§ WHAT THE EXERCISE ASKS
The copy you print must match the listing exactly, with its pictures removed.

___

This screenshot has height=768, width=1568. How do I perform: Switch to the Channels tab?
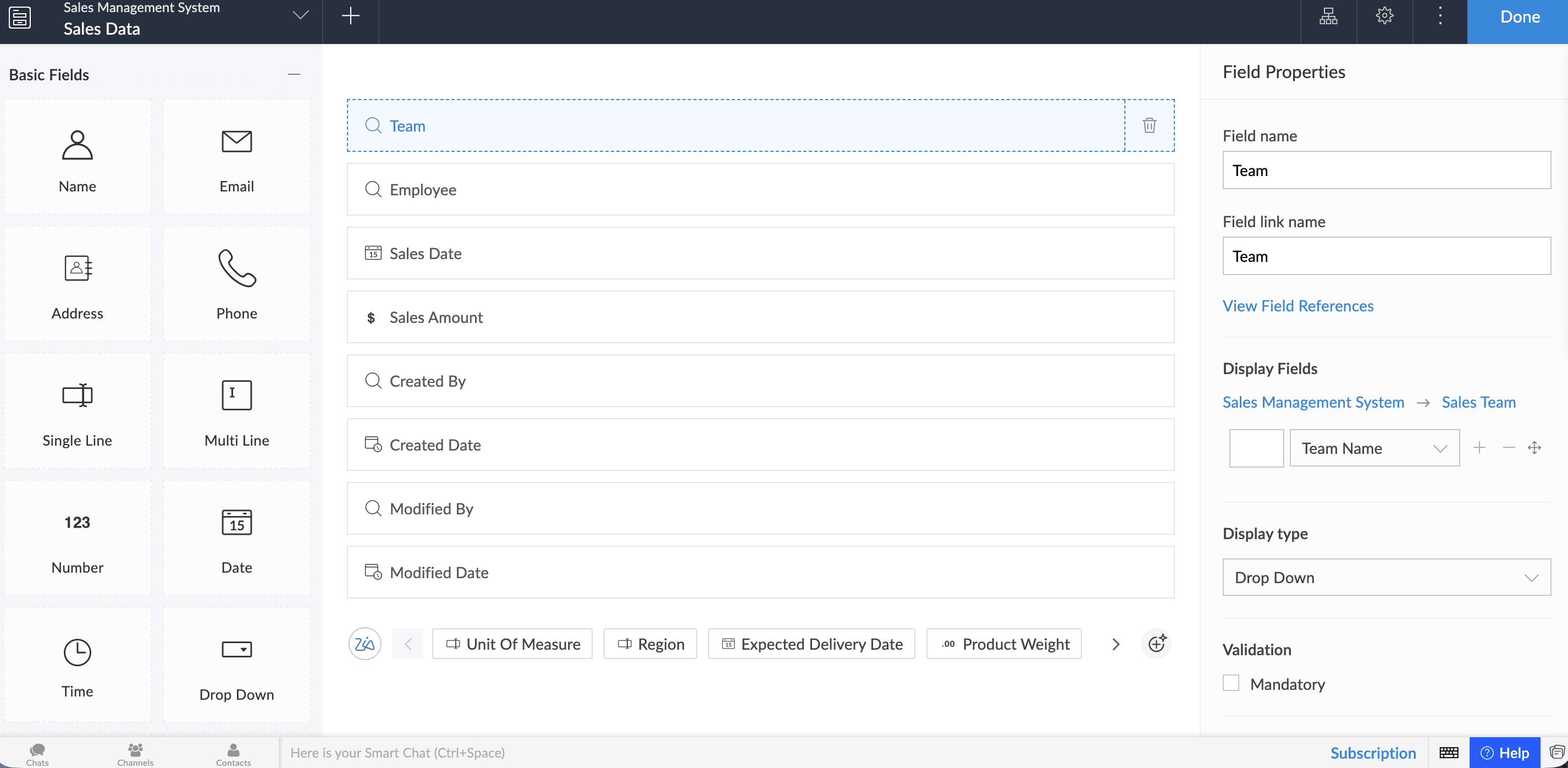tap(135, 754)
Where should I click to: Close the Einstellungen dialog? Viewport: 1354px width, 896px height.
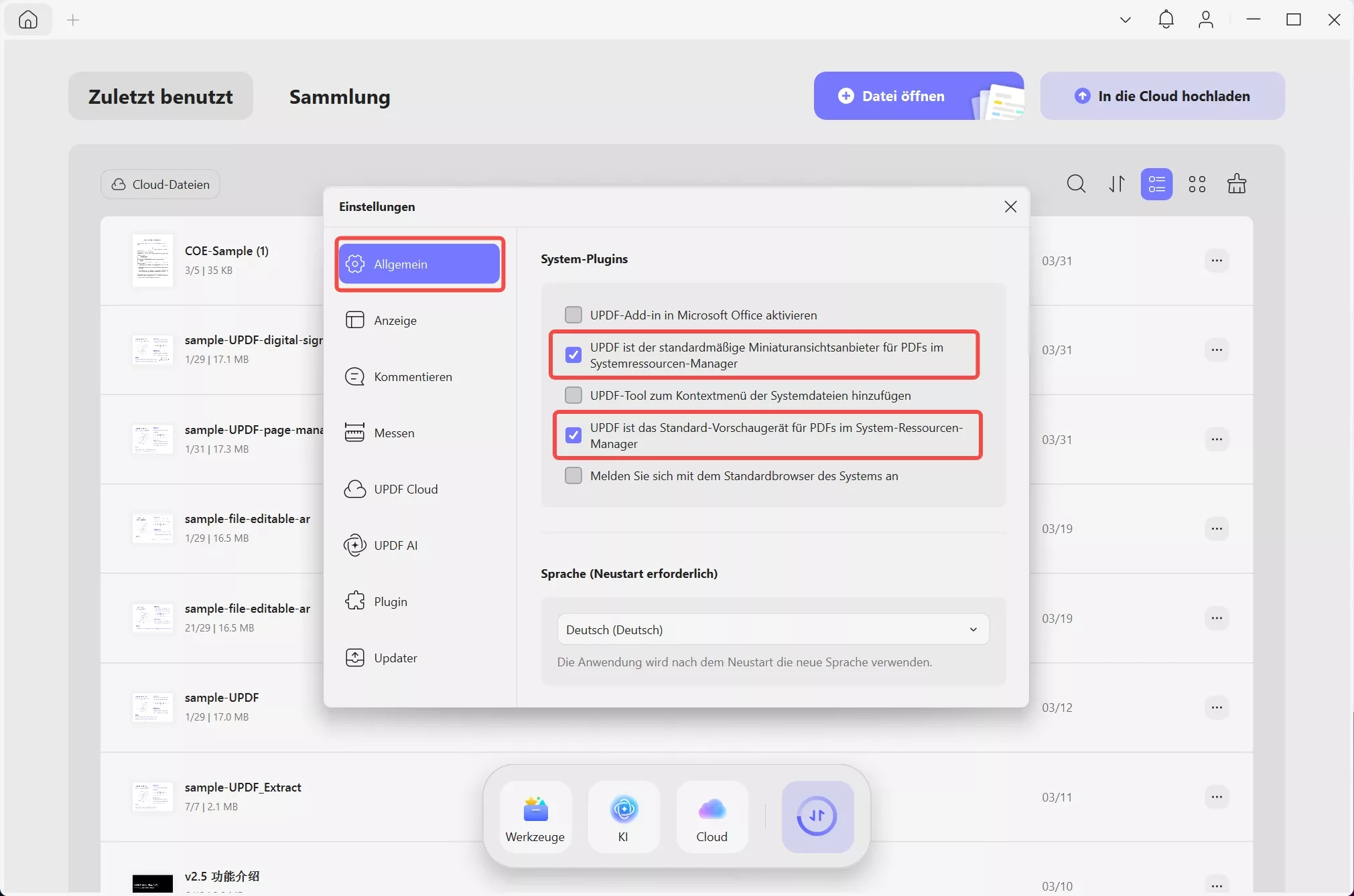tap(1010, 207)
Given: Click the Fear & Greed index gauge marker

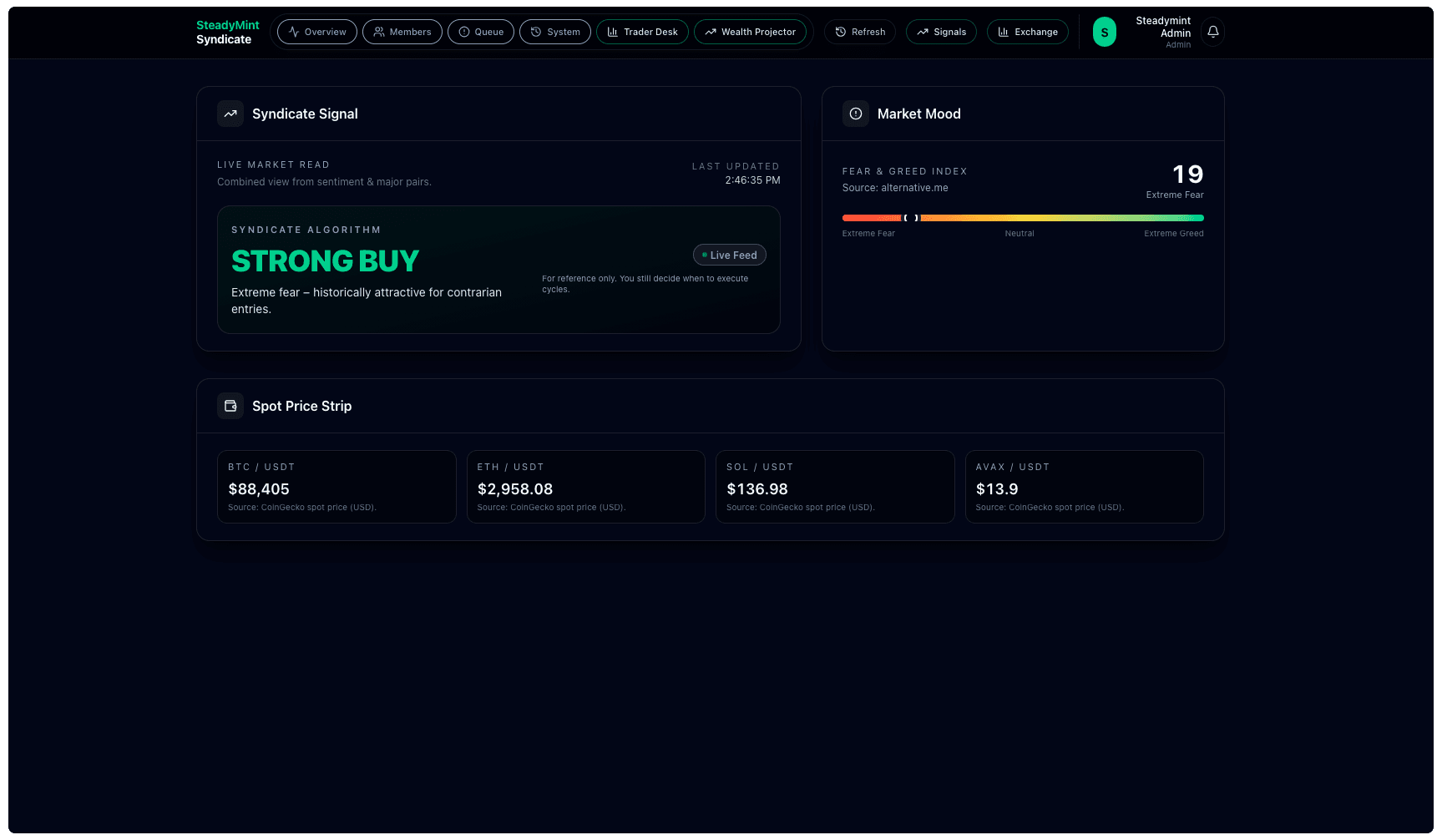Looking at the screenshot, I should [x=911, y=218].
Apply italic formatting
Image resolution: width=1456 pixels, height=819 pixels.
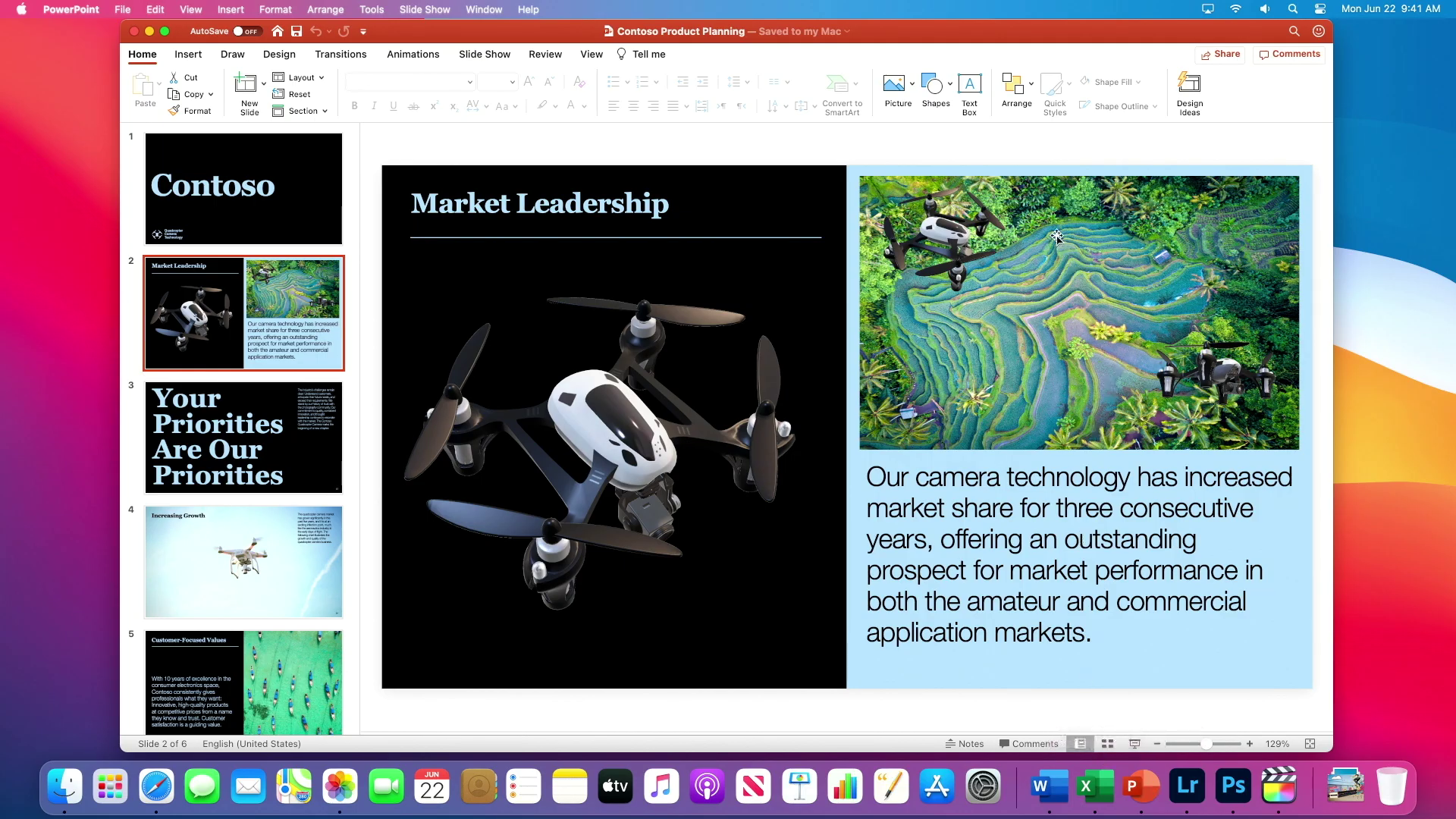373,106
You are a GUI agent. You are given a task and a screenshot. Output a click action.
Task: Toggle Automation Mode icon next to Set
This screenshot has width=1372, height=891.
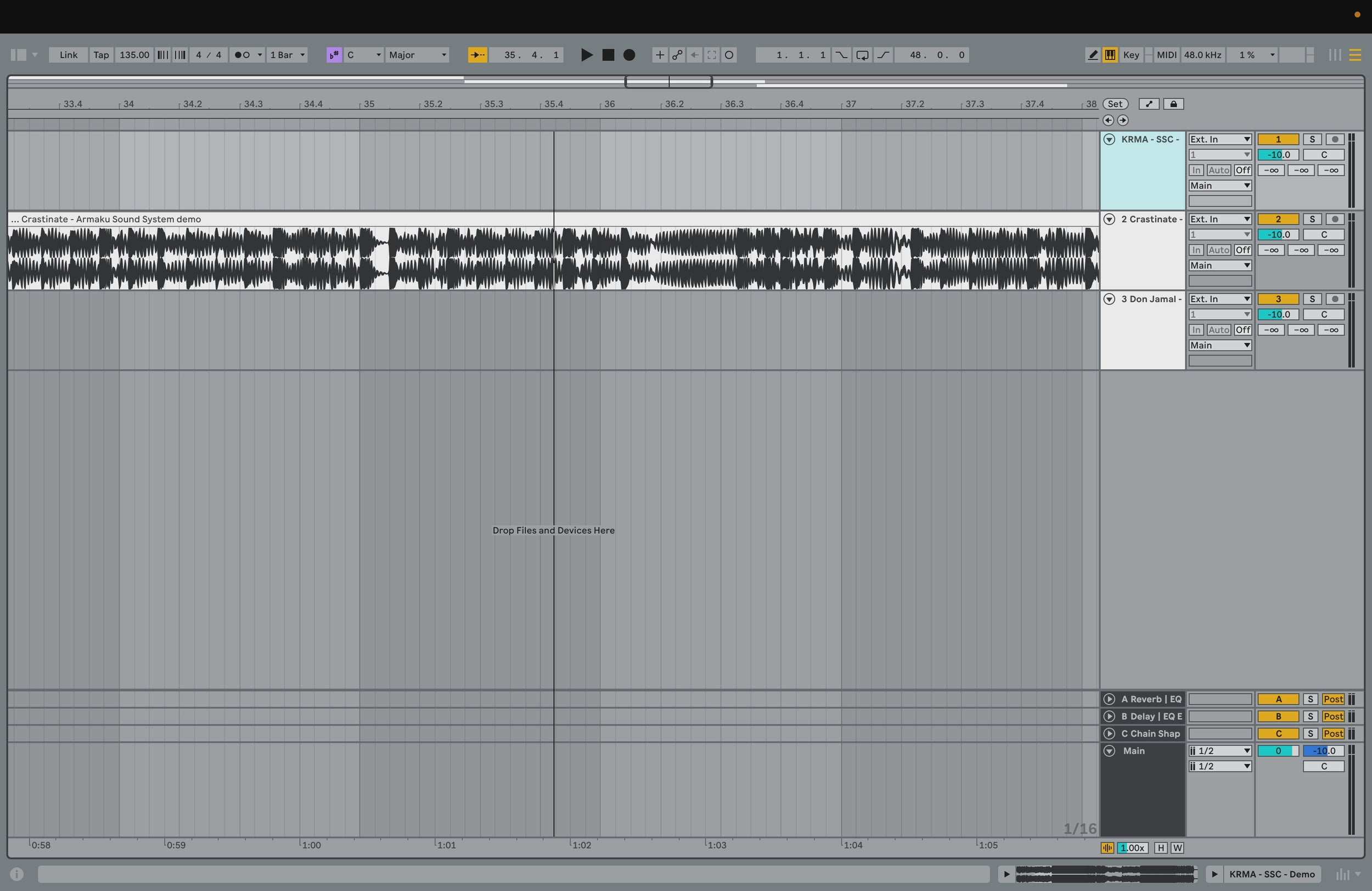click(1148, 104)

___

§ RESULT OF THIS EXERCISE
This screenshot has height=768, width=1568. How do I perform: Switch to the Channels tab?
tap(135, 754)
Where should I click to: Close the Einstellungen dialog? Viewport: 1354px width, 896px height.
tap(1010, 207)
Given: Click the Fear & Greed index gauge marker

Looking at the screenshot, I should [x=911, y=218].
Apply italic formatting
Image resolution: width=1456 pixels, height=819 pixels.
373,106
You are a GUI agent. You are given a task and a screenshot. Output a click action.
Task: Toggle Automation Mode icon next to Set
This screenshot has width=1372, height=891.
click(1148, 104)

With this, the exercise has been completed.